Estimating Disorder Probability Based on Polygenic Prediction Using the BPC Approach

Polygenic Scores (PGSs) summarize an individual’s genetic propensity for a given trait in a single value, based on SNP effect sizes derived from Genome-Wide Association Study (GWAS) results. Methods have been developed that apply Bayesian approaches to improve the prediction accuracy of PGSs through optimization of estimated effect sizes. While these methods are generally well-calibrated for continuous traits (implying the predicted values are on average equal to the true trait values), they are not well-calibrated for binary disorder traits in ascertained samples. This is a problem because well-calibrated PGSs are needed to reliably compute the absolute disorder probability for an individual to facilitate future clinical implementation. Here we introduce the Bayesian polygenic score Probability Conversion (BPC) approach, which computes an individual’s predicted disorder probability using GWAS summary statistics, an existing Bayesian PGS method (e.g. PRScs, SBayesR), the individual’s genotype data, and a prior disorder probability.

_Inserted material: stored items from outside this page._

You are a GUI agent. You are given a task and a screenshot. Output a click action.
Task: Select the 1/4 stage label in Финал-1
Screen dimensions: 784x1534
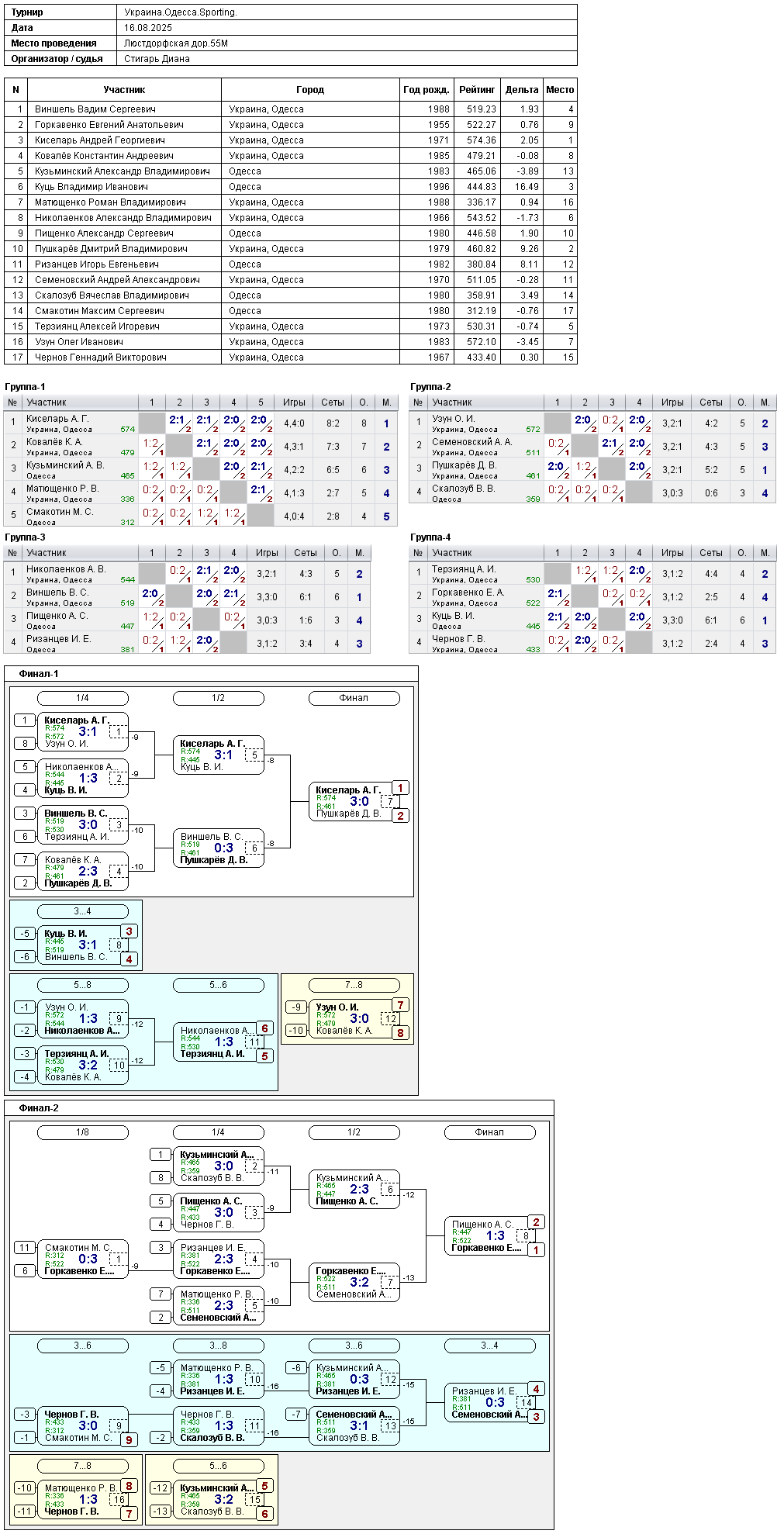coord(83,698)
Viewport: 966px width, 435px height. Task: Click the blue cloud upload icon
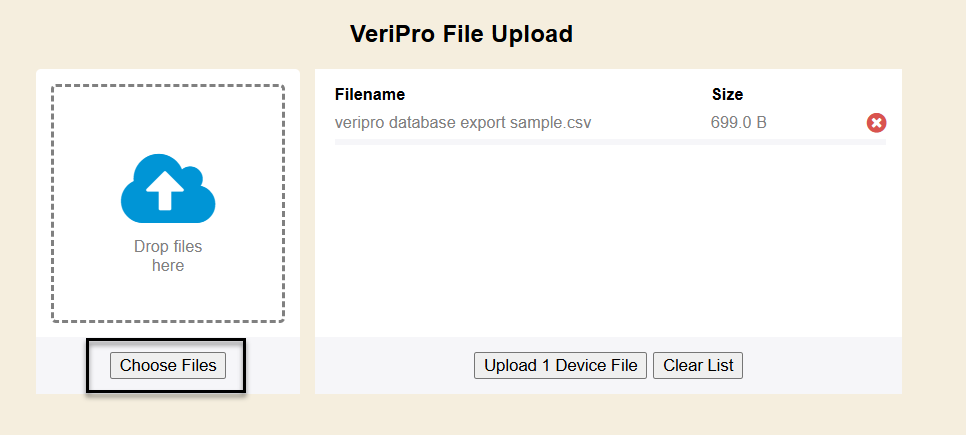(x=168, y=188)
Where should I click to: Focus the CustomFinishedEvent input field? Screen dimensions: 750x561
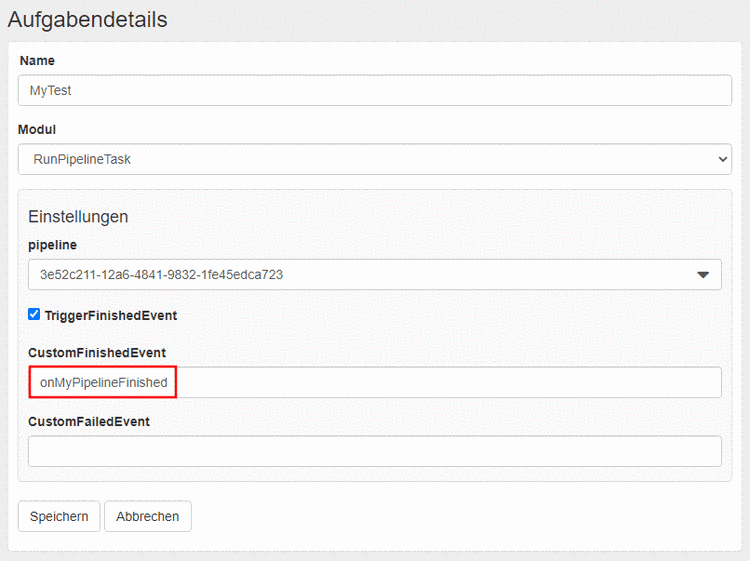(450, 382)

The BPC approach transforms the PGS to its underlying liability scale, computes the variances of the PGS in cases and controls, and applies Bayes’ Theorem to compute the absolute disorder probability; it is practical in its application as it does not require a tuning dataset with both genotype and phenotype data. We applied the BPC approach to extensive simulated data and empirical data of nine disorders. The BPC approach yielded well-calibrated results that were consistently better than the results of another recently published approach.